Existing home sales increased last month, but declining prices and a high percentage of distressed sales indicate that the housing market faces a long road to recovery.
The National Association of Realtors reported Feb. 23 that existing home sales increased 2.7 percent from December 2010 to a seasonally adjusted annual rate of 5.36 million. That number beat the 5.22 million projected by economists surveyed by Bloomberg News, as bargain hunters snapped up homes in spite of heavy snowfall across the country.
The median price for an existing home fell to $158,800, down 3.7 percent from 164,900 in January 2010, the report also noted. Fourth quarter home prices were down 4.1 percent from the year-ago period, according to the S&P/Case-Shiller National Index released on Feb. 22. That figure represented a drop to 2003 levels, and the worst year-to-year decline in the index since the third quarter of 2009.
Prices dropped even as consumer confidence reached a three-year high in February and unemployment fell to its lowest rate since April 2009.

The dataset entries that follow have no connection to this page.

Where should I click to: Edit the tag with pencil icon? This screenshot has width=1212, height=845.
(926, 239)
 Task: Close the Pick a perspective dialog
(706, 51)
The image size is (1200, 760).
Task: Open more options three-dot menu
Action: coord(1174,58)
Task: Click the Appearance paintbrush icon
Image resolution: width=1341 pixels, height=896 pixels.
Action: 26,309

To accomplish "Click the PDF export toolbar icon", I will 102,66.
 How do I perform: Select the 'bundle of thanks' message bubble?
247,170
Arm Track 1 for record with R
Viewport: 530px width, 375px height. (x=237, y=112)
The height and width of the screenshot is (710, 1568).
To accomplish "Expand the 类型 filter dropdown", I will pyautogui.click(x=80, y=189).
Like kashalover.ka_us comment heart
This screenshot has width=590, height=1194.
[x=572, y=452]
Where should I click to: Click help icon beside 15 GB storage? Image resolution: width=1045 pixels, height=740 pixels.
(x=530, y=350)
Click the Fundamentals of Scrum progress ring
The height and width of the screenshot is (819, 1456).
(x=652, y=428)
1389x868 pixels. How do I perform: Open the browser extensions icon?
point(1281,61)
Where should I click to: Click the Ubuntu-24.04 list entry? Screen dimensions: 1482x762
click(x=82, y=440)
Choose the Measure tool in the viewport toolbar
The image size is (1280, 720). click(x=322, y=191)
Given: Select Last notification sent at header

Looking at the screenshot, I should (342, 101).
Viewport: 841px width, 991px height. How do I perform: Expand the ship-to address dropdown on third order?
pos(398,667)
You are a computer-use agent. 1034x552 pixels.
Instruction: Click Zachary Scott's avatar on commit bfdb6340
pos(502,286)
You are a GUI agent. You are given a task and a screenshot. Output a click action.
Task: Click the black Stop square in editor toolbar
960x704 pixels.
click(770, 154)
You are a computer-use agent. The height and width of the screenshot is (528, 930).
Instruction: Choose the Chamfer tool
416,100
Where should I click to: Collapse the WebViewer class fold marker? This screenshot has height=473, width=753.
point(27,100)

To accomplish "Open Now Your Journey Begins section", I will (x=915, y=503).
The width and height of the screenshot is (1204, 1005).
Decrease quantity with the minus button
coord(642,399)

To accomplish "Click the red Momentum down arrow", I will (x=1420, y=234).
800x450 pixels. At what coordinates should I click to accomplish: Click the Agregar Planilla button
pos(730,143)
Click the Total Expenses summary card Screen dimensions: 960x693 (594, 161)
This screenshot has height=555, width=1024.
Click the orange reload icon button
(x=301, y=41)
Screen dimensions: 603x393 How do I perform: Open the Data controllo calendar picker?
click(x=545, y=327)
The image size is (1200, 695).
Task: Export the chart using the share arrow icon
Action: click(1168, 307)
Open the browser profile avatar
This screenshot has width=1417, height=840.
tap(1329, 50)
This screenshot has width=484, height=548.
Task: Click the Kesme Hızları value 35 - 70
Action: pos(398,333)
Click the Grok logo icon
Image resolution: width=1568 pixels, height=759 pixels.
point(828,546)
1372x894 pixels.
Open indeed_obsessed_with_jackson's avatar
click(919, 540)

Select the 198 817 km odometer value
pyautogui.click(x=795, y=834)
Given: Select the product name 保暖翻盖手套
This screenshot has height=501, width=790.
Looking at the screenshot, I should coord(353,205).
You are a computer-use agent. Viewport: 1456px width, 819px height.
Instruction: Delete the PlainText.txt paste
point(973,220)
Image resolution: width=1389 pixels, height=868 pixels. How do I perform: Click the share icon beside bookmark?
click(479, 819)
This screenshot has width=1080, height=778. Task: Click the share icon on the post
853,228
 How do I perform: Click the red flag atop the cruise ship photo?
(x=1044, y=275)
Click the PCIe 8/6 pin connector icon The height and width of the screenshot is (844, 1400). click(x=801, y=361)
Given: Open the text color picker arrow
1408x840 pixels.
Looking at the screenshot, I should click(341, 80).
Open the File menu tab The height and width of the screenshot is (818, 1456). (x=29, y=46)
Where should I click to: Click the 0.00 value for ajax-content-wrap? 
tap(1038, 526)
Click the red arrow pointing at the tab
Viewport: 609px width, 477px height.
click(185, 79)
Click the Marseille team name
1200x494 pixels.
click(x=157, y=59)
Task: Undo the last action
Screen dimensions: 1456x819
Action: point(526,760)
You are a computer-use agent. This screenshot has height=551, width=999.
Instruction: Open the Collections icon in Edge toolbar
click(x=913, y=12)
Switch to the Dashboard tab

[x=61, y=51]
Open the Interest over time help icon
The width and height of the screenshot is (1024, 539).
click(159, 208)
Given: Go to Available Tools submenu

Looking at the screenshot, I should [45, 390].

“There’s not a lot of positive news in the housing sector,” said Scott J. Brown, chief economist at Raymond James & Associates. “We have a huge percent of distressed home sales, and the decline in prices will put more people underwater and lead to more distressed sales still.”
Distressed homes accounted for 37 percent of homes sales in January 2011, up from 36 percent market share in December 2010. The NAR began tracking distressed sales in October 2008. Distressed sales reached 49 percent in March 2009, but have mostly hovered around one-third market share.
The NAR report comes as the House Financial Services Committee considers a Republican-sponsored package of bills that would end the Obama administration’s foreclosure prevention initiatives.
Michael Englund, chief economist at Action Economics, said distressed sales would have to be flushed through the system for the housing market to recover.
“From the point of view of the business cycle, we want to get the foreclosures over with as soon as possible,” he said.
Sherry Cooper, executive vice-president at BMO Capital Markets, said that increased sales represented a liquid market and could be a silver lining in the context of broader economic recovery.
“A lot of jobs will need to be created before housing markets clear,” she said. “People want to move where the jobs are, but they may not move if they can’t sell their homes. So the improvement in liquidity is a very positive factor.”
Brown agreed that jobs would eventually drive a recovery in the housing market, but was less bullish on the importance of increased sales.
“A recovery in the housing sector will depend on job growth, which should arrive over time,” he said. “For the moment, things are pretty soft.”